━━ Passage to read

Forget the who-cares TV show this movie insprired, for the movie itself is chock-full of whopping entertainment value.

James Caan and Mandy Patinkin star as Los Angeles policemen in true buddy-cop fashion in Alien Nation. Caan plays Matthew Sykes, the divorced, cynical, reckless of the two, with Patinkin playing San Francisco (yes, you read that right), the by-the-book, cordial one; the former keeps a messy apartment and lives alone and heavily smokes, the other lives in a house and is happily married with a young son and insists on placing a deodorizer in the car. Not surprisingly, Sykes isn't too keen on his new partner, yet, in true Movieland fashion, he grows to like him and they form a friendship. And here's the catch: Francisco is, literally, an alien from another planet.

It's the year 1994, and it's been three years since a spaceship washed up in Earth's atmosphere with a genetically-engineered race used for slave labor. Having a human form and an oversized head with what looks like liver spots for hair, they've integrated into America, are more intelligent and stronger than their human counterparts, and work common everyday jobs. They're also susceptible to violence. As the film opens, two of them in long black raincoats hold up a convenience store, kill the owner, and are pursued by Sykes and his longtime partner; the partner is killed and Sykes kills one of them but the other escapes. Wanting to nail the alien who killed his partner, he voluntarily though reluctantly teams up with Francisco, the first alien to be promoted to the rank of detective, to comb the "slag" underworld to find the culprit, and in the process they stumble upon a drug underworld involving a highly-potent narcotic that could destroy the aliens' existence on Earth.

The film's high concept is exploited to serviceable effect, with a good deal of humor installed into the proceedings that gives the formulaic screenplay some bounce. The aliens tend bar, take dance lessons, and work as high-dollar strippers just like humans; they eat raw meat, preferably beaver; and when they want to get drunk, rather than Jack Daniels, they down spoiled milk. They also speak very good English, yet when they regress back to their native tongue a neat popping sound emits from their mouths. They're a colorful bunch, and writer Rockne S. O'Bannon has devised and developed them as well as the buddy-cop formula will allow. Helping matters, too, is the remarkable make-up work. Usually a viewer can see where the natural skin ends and the latex begins. Not here. The aliens are an interesting but organic-looking bunch, with the superb f/x punctuating, not puncturing, their design.

━━━━

- [What to do]
Please write out the movie review from "Forget the who-cares" up to and including "from another planet.", swapping "policemen" for "detectives".

━━ Information

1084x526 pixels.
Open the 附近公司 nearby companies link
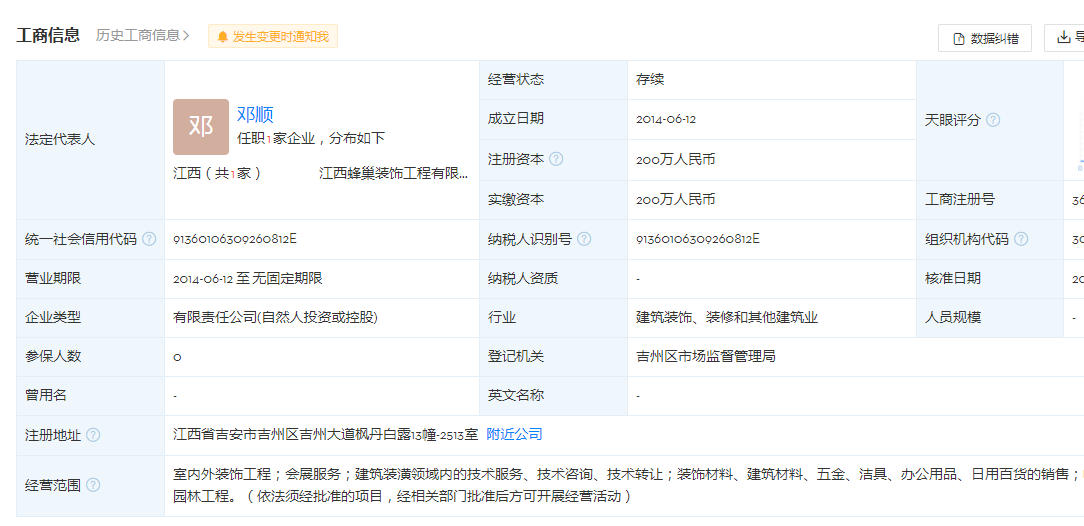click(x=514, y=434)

━━━━
━━ Information

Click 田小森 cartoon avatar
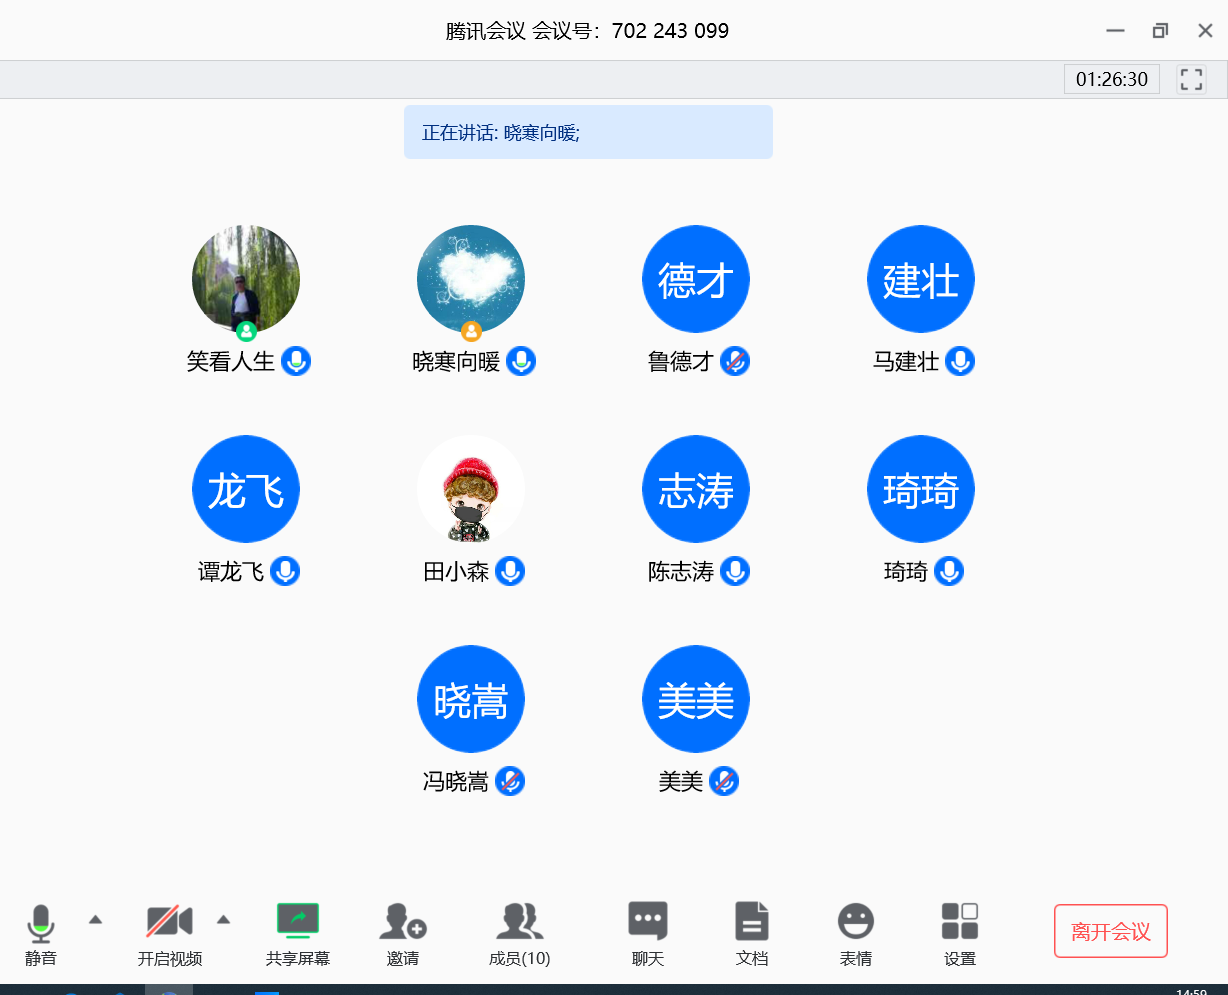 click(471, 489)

━━━━

- [Solved problem]
Forget the who-cares TV show this movie insprired, for the movie itself is chock-full of whopping entertainment value.

James Caan and Mandy Patinkin star as Los Angeles detectives in true buddy-cop fashion in Alien Nation. Caan plays Matthew Sykes, the divorced, cynical, reckless of the two, with Patinkin playing San Francisco (yes, you read that right), the by-the-book, cordial one; the former keeps a messy apartment and lives alone and heavily smokes, the other lives in a house and is happily married with a young son and insists on placing a deodorizer in the car. Not surprisingly, Sykes isn't too keen on his new partner, yet, in true Movieland fashion, he grows to like him and they form a friendship. And here's the catch: Francisco is, literally, an alien from another planet.